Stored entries

□ □ □

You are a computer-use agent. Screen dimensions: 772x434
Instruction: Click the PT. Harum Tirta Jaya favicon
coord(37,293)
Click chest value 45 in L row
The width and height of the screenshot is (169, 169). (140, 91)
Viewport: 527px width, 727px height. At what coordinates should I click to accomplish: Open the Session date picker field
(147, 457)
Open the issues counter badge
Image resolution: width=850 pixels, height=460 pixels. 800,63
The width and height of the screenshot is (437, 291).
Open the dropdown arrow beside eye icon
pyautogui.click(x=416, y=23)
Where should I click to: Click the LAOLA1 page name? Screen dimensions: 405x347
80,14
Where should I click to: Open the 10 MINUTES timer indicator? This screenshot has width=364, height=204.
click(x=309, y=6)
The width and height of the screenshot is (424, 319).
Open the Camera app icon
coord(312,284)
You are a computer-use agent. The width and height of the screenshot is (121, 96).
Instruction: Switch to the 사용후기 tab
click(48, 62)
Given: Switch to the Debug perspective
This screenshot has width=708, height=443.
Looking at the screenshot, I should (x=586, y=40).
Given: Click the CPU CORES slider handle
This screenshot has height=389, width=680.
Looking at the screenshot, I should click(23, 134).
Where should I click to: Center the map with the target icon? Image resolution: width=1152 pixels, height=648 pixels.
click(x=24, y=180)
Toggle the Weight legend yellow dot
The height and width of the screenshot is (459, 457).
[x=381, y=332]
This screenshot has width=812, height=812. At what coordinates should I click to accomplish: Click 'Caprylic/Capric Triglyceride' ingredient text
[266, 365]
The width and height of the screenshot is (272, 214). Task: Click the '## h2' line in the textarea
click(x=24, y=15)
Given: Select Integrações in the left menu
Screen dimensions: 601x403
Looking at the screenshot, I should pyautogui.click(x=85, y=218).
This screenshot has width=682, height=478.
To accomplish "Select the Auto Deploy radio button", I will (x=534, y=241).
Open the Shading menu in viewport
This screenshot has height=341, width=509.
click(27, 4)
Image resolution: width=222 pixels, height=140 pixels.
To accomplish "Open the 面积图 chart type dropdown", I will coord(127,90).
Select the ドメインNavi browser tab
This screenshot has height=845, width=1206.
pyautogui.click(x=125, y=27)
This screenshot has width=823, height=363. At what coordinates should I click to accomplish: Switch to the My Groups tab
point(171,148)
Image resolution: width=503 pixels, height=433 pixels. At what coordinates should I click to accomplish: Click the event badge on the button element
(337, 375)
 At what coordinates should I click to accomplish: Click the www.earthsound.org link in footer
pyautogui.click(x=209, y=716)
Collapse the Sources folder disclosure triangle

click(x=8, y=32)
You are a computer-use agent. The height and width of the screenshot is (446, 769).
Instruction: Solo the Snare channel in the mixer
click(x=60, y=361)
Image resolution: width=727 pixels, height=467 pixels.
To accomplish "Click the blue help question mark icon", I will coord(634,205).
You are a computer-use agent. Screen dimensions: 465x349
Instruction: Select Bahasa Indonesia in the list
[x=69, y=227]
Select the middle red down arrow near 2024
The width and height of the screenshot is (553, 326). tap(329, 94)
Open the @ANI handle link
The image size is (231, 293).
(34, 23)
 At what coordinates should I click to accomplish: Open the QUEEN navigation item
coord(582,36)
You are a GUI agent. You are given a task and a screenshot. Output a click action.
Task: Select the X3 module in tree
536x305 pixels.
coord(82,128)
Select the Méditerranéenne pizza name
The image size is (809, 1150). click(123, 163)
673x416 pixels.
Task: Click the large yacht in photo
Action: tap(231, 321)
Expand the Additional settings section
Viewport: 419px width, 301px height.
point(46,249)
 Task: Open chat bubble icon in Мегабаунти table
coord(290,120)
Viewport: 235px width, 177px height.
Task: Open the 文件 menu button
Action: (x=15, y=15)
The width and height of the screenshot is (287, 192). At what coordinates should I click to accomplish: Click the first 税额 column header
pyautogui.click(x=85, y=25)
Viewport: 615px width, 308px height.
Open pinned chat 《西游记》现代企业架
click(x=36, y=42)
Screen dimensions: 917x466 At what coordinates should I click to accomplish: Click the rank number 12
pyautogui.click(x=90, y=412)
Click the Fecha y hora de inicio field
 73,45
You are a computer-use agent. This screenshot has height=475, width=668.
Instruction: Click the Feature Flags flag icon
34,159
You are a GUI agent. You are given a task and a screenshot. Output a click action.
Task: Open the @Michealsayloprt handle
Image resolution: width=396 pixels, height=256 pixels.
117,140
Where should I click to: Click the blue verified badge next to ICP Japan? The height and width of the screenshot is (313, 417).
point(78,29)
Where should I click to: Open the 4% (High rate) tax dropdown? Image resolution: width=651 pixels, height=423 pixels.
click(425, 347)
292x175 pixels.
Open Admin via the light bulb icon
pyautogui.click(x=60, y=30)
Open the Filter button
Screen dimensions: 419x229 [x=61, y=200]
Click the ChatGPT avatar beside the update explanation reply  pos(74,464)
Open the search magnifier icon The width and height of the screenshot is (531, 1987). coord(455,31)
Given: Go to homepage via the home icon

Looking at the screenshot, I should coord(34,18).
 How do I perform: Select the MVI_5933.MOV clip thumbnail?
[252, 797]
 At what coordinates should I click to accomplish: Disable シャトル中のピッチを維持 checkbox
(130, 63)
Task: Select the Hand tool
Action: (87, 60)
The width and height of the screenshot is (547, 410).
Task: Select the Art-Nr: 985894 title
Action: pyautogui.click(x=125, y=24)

□ □ □

## Exercise description:
For the records above, state the number of lines holding the string "agent", without further comment.

## Response to the task:
7